# To wax or what?



## aplvlykat (Jan 25, 2004)

Guys i'm stuck, I don't know what to use on fiberglass siding? I used to use lemon pledge on my alum. sided motorhome, works good by the way, takes off all oxidation and black streaks and smells good too. Should I give it a try or use something else?


----------



## camping479 (Aug 27, 2003)

I use turtle wax which has wash and wax in the same bottle. I'm pretty lazy. Works good on the trailer and the thetford black streak remover works well on the black streaks.

Mike


----------



## hatcityhosehauler (Feb 13, 2004)

Has anyone tried marine wax. Most recreational boats today are made of fiberglass, with a Gel-coat finish on top. Is there any reason why a good marine wax made for fiberglass hulls won't work?

Tim


----------



## vern38 (Aug 18, 2003)

I use protect all, it has cabana wax in it. Just spray on and wipe off. Works wonders...


----------



## aplvlykat (Jan 25, 2004)

Vern whats pertect all and where do you buy it at? I is it like armor all in a little spray bottle? I like the idea of a marine wax and may have to go that route, I can feel my arm and back already. Really would like something that requires less wax on/ wax off rubbing.
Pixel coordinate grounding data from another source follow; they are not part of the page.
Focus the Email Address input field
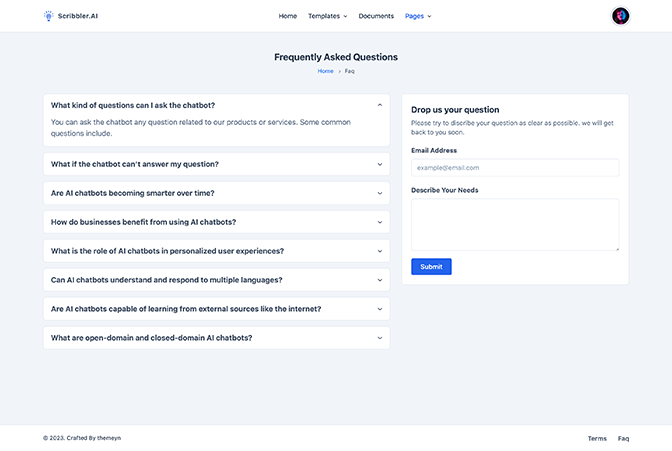This screenshot has height=451, width=672. pos(515,168)
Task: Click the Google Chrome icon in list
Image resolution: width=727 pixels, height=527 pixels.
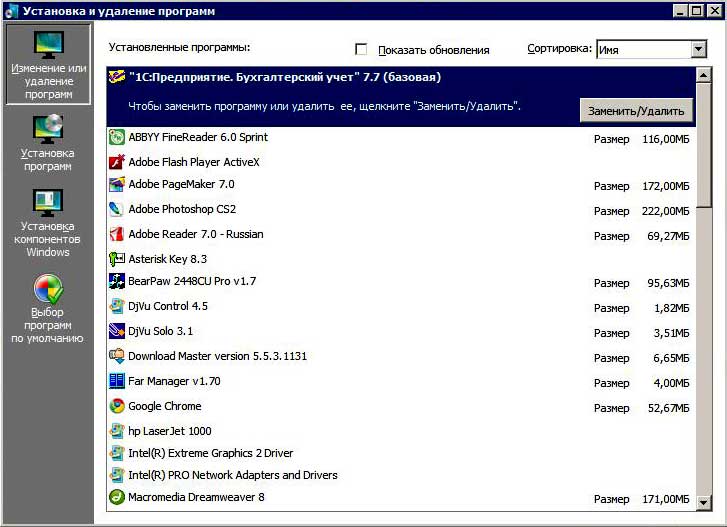Action: point(116,407)
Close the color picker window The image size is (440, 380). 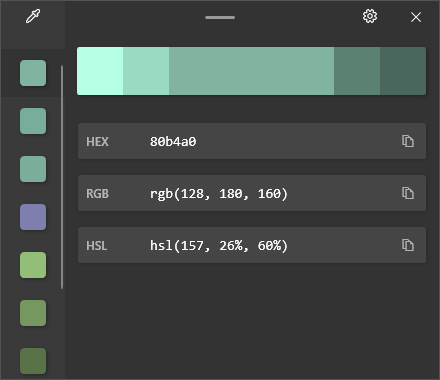[416, 17]
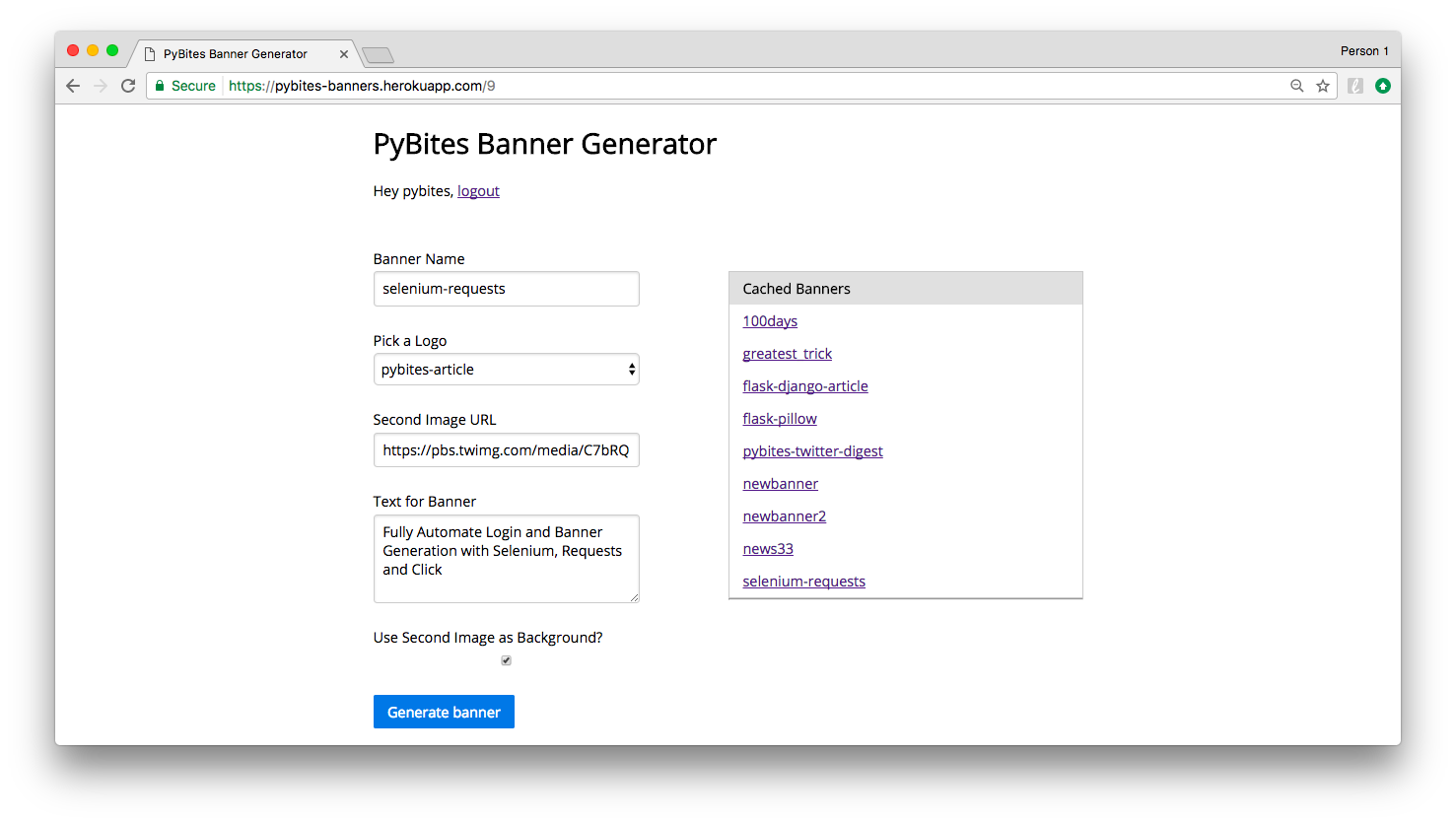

Like I said I may have no choose as it gets to be 120+ in the shade during mid summer and I don't have a cover for the TT.


----------



## CamperDC (Oct 30, 2003)

Like Mike, I use the turtle wax that has the wash and wax in the same bottle. It kept the TT looking real good all last summer.

I know there are a bunch of folks over on rv.net that use a marine wax and they say it works real well.

I had planned on doing the wax on/wax off thing this spring. I would like to get one good coat of wax on each year. I will watch this thread.


----------



## Castle Rock Outbackers (Jan 18, 2004)

According to Keystone:

Q - What should I use to clean the fiberglass/metal siding of my RV?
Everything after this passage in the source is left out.